I think Stashak was at the back end of the Top 50 last time. I think he's got a chance. He just missed a bunch of time with a couple of injuries, so I wouldn't make too much of the numbers. I was impressed that they sent him straight to AA at the end of the year.  

 

...and he didn't look out of place, either. That part impressed me quite a bit.

Thank you, Seth. I might be asking too much, but in future, could you add Rule 5 status (i.e., the year in which the prospect would be subjected to the Rule 5 draft)?

My humble opinion. I would rate Moya higher. I could see him as a key part of the 2019 bullpen.

 

Thank you, Seth. I might be asking too much, but in future, could you add Rule 5 status (i.e., the year in which the prospect would be subjected to the Rule 5 draft)?

My humble opinion. I would rate Moya higher. I could see him as a key part of the 2019 bullpen.

 

I can try to do that... I hope to update the "Organization Chart" during the offseason.

 

Moya could be a big part of the Twins bullpen in 2018. 

    • MN_ExPat likes this

I don't think that ranking is too far off. This is a deep system, and while Slegers is a prospect close to the majors, he's not a high ceiling guy by any means.
 
I would note that the encouraging thing is all the guys in the 30-50 range who could be contributing major leaguers in the not so distant future. Some could be pretty good.

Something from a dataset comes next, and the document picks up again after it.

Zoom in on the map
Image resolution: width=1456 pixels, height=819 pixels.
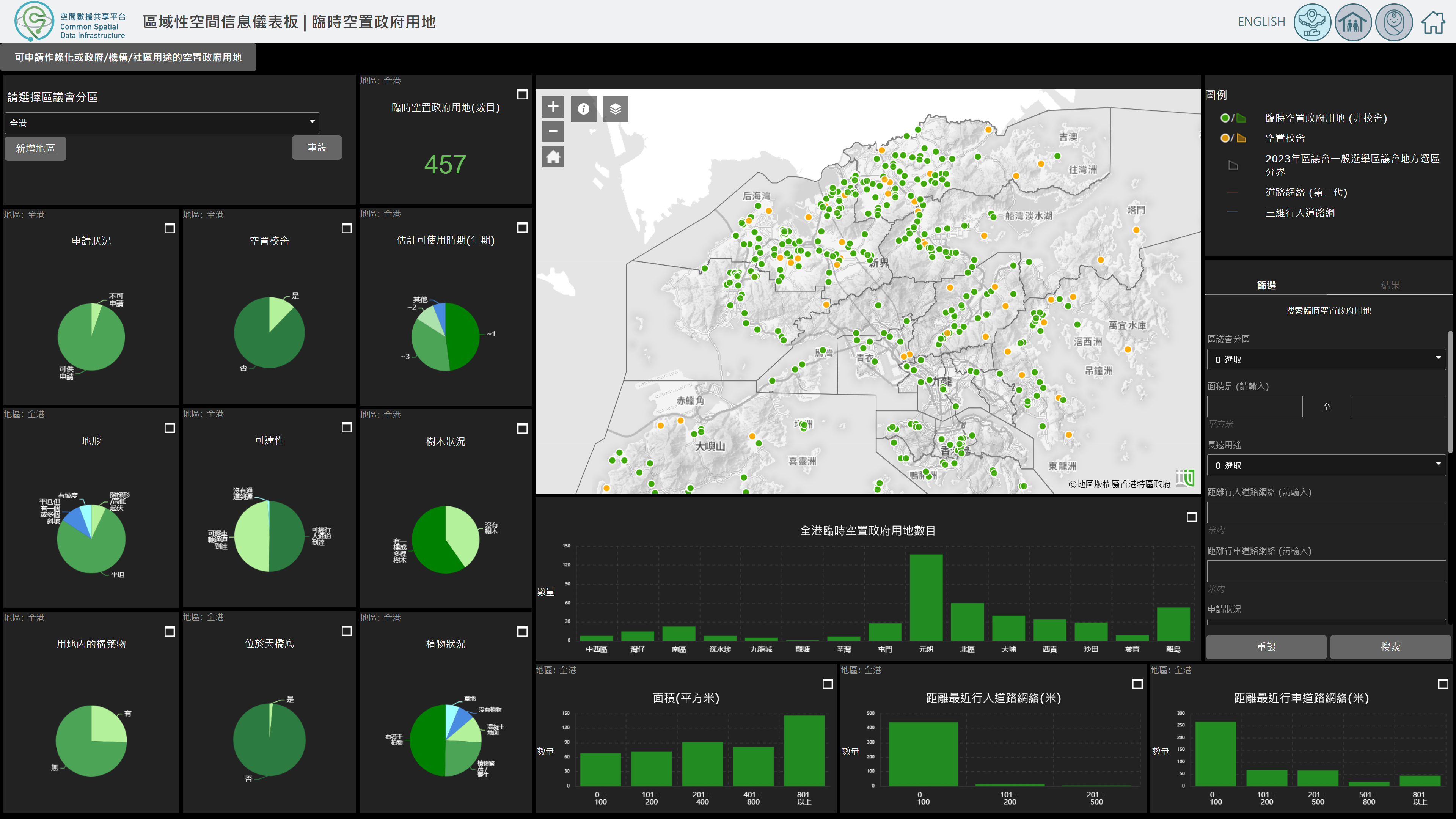(x=553, y=106)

I am surprised Slegers is so far down. Agree that his ceiling is low, but he has had a reasonable amount of success in MILB. Are there really that many pitchers in the system ahead of him....we will see. My impression is pitching is our weak link. I guess it is important to understand the methodology. Most rankings of top prospects are weighted heavily towards the "what if". What If the guy who throws 95+ starts hitting his spots, or the 6'6" pitcher is projected to add 5 MPH To his FB. In reality most often they don't achieve these projections, yet they are considered more valuable because if they do they are higher ceiling guys. Lots of Sleger types end up have MLB careers, but most often they are not highly regarded in these types of evaluations.
    • ashburyjohn likes this

I am like a lot of people and look at rankings in a different way, thinking close to the MLB team, versus potential.I just cannot assess potential - with all the previous years ink I kept thinking Burdi and Reed would blow people away in the major league BP, but here we are still ranking them in the potential arena. 

 

Frankly, I would not be surprised if all of these players made the bigs, but also I would not be surprised if that ranged from the cup of coffee to a small role.Star status does not seem likely.  

 

Moya is intriguing, but that might just be that we are always curious about the new acquisitions and tend to hope for more than those we know well.